De maneira que yoga é ao mesmo tempo a base e o grande Ideal de todas as
religiões. Os grandes sábios, santos e profetas de todas as religiões foram,
são e serão yoguis; em suas vidas notamos a maravilhosa fusão das belas
qualidades humanas com a Divindade Universal. Um verdadeiro yogui transcendeu
as limitações individuais, personifica ao Conhecimento e seus sentimentos são
Universais; através de sua personalidade transparente a Divindade chega a nós
diretamente.

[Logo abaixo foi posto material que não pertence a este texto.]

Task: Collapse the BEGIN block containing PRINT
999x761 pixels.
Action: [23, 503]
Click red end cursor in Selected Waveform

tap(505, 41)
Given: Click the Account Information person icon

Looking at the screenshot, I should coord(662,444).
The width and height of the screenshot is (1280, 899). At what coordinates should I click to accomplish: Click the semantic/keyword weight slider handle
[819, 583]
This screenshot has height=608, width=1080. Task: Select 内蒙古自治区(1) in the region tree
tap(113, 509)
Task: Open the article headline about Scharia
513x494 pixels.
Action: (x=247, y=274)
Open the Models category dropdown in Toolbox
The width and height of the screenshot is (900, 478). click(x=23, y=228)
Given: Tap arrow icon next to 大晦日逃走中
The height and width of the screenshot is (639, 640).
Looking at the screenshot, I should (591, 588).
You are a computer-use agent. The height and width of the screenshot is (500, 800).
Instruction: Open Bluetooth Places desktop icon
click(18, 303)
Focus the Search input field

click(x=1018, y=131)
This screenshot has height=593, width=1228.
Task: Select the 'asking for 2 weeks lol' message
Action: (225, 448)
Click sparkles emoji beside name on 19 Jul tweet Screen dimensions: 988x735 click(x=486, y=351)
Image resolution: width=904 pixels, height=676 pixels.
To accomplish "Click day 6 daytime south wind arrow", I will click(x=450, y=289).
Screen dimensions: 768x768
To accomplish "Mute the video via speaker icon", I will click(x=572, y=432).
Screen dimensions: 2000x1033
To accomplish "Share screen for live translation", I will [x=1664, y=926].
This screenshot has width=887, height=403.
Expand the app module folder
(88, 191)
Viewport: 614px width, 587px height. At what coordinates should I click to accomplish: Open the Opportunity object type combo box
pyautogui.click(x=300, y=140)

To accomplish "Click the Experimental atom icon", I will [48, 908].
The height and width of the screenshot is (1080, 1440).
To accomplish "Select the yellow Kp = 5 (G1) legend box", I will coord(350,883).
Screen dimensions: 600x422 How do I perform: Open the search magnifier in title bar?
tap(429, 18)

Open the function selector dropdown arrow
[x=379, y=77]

Por natureza um yogui é equânime (em que há constância,
tranquilidade e justiça), desapegado, misericordioso, sempre ativo e vive
fazendo o bem à todos. Conhecedor do segredo da vida e da morte, unido
definitivamente com Deus, sua presença santifica tudo. Só o verdadeiro yogui
sabe que a vida e a morte são como borbulhas, flutuando no eterno oceano da
imortalidade. O Gita é conhecido também como Brahma Vidhia, o conhecimento do
Supremo e como Moksha Shastra, o tratado sobre a emancipação final. Ainda que o
texto comece com a persuasão de Arjuna, para que cumpra com seu dever de
liderar a causa da retidão, vemos em seguida que a mensagem de Krishna é a
Suprema Verdade. Os problemas tratados neste sagrado texto são essencialmente
espirituais e as soluções dadas pelo Senhor nos preparam para a Verdade, só
pela qual poderemos liberar-nos de nossa errônea identificação com o mundo
relativo e transitório e recuperar nossa esquecida Divindade. Krishna responde
claramente as perguntas de Arjuna sobre Deus, o ser individual, a vida ou a
existência após a morte, a evolução, a matéria, a alma, o dever, etc. Aqui o
homem foi tratado como uma entidade integral; suas ações e seus pensamentos não
podem ser separados de sua existência. Seu pensamento fugaz ou sua ação trivial
não podem ser avaliados se não conhecemos a base de sua existência. Como
qualquer ação sua, seu pensamento, expressado ou não, produz o efeito
correspondente e se é egoísta o ata ainda mais a esta roda de nascimento
(reencarnações), sofrimento e morte; o contrário o conduz à liberação. O
propósito dos ensinamentos de Krishna é eliminar as dúvidas e ideias ilusórias
que oprimem ao homem em sua vida diária. Estas dúvidas, estas ilusões, irão só
pela realização da Verdade; então o homem sentindo intimamente a presença de
Deus em seu coração enfrentará todos os problemas relacionados ao dever. O Gita
declara que Deus é universal, que o universo é Sua manifestação. Disse Krishna:
“Suas mãos e pernas estão em toda parte; Seus olhos, cabeças e rostos estão em
toda parte; Seus ouvidos estão em todos os pontos; Sua existência interpenetra
e cobre tudo o que existe”. Ao mesmo tempo, para o necessitado que pede
socorro, Deus é a misericórdia, a meta e o suporte; Ele é o Senhor e a Eterna
Testemunha de Sua própria manifestação; Ele é a morada de todos, o refúgio
acolhedor e o Amigo. Disse Krishna: “Sou a Origem e o Fim”. (Impressionante
esta fala de Krishna dita a 8000 anos atrás, pois o apóstolo João no século I
de nossa era diz no Apocalipse 22:3 "Eu sou o Alfa e o Ômega o Princípio e
o Fim". Krishna e Christo são identificáveis e semelhantes em vários
aspectos). Deus é a força impessoal por trás do universo; Ele é a luz das
luzes; é Sua a luz que está no sol, na lua e no fogo; é Ele o que ilumina o
universo. Ele está no coração do homem como Conhecedor e como o Conhecimento;
só Ele conhece o homem em diversas formas e idéias. Ele suporta (perscruta) ao
macrocosmo e ao microcosmo. Mas Sua verdadeira natureza é Transcendental e está
além da compreensão humana; só uma fração Sua está manifestada como o Universo.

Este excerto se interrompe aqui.